The very basic guts so far:
- Python Natural Language Toolkit
- Salesforce’s Force.com platform for initial product launch
- Mongo database
A few technical problems we know about:
- Handling audio file storage. Audio files are really big and nasty.
- Security & privacy – where does the data sit? Do we purge after transcription and analysis? Who owns the data?
- Integrating with GoToMeeting and WebEx. We’ll need a pretty nifty C++ coder, or use an off-the-shelf product like Nuance’s SpeechMagic (but is it good enough for our parsing and analysis requirements?)
A few non-technical problems we know about:
- Enterprise is about as sexy as my Accounting professor in undergraduate school.

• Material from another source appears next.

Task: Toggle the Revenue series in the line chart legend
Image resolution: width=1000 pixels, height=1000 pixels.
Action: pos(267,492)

- As a founder, I’m not Peter Theil, haven’t invented Gmail, or figured out that people care about what food you’re eating at a rest stop in Bakersfield.

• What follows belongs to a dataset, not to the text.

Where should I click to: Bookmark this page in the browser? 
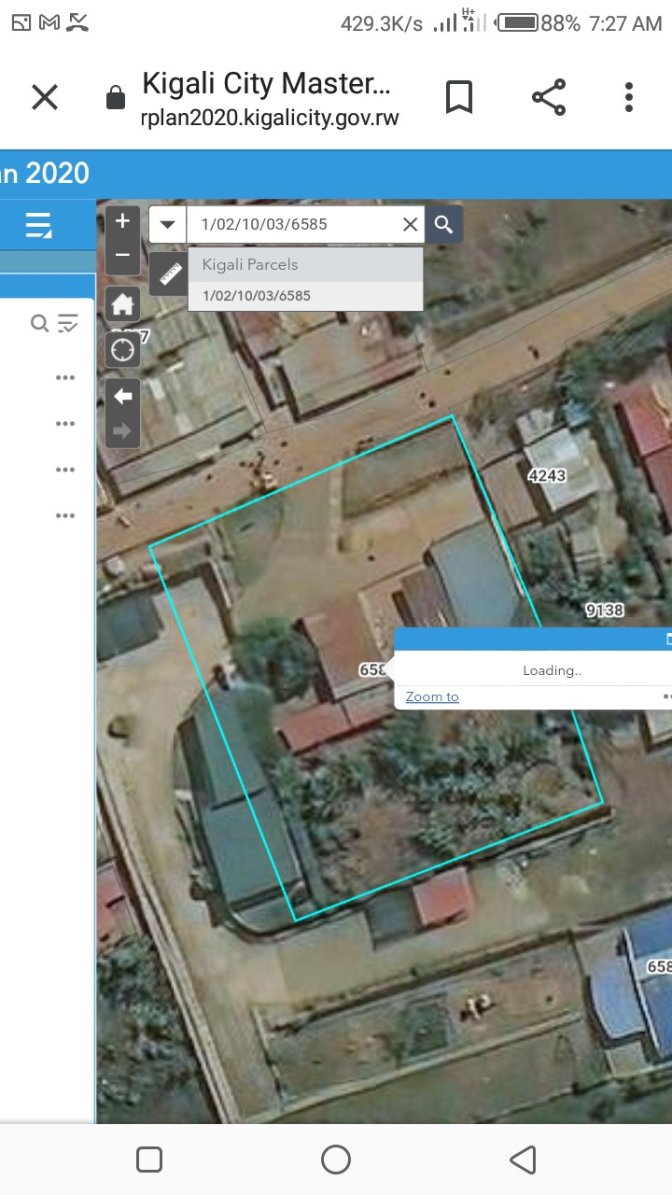(x=458, y=97)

- We haven’t quit our day jobs yet. Not because we don’t want to – it’s because we made personal commitments to our respective companies, and what’s fair is fair. But we’re close, very close to getting there.
Why we care about meeting you:
- We want an honest appraisal of the business model and how we can improve it.
- We’d like to know at least two more technical problems we haven’t thought of yet.
- We’d like you to introduce to three other really smart people that can tell more about where to go with the company.
- You seem like a genuinely nice guy, and so are we.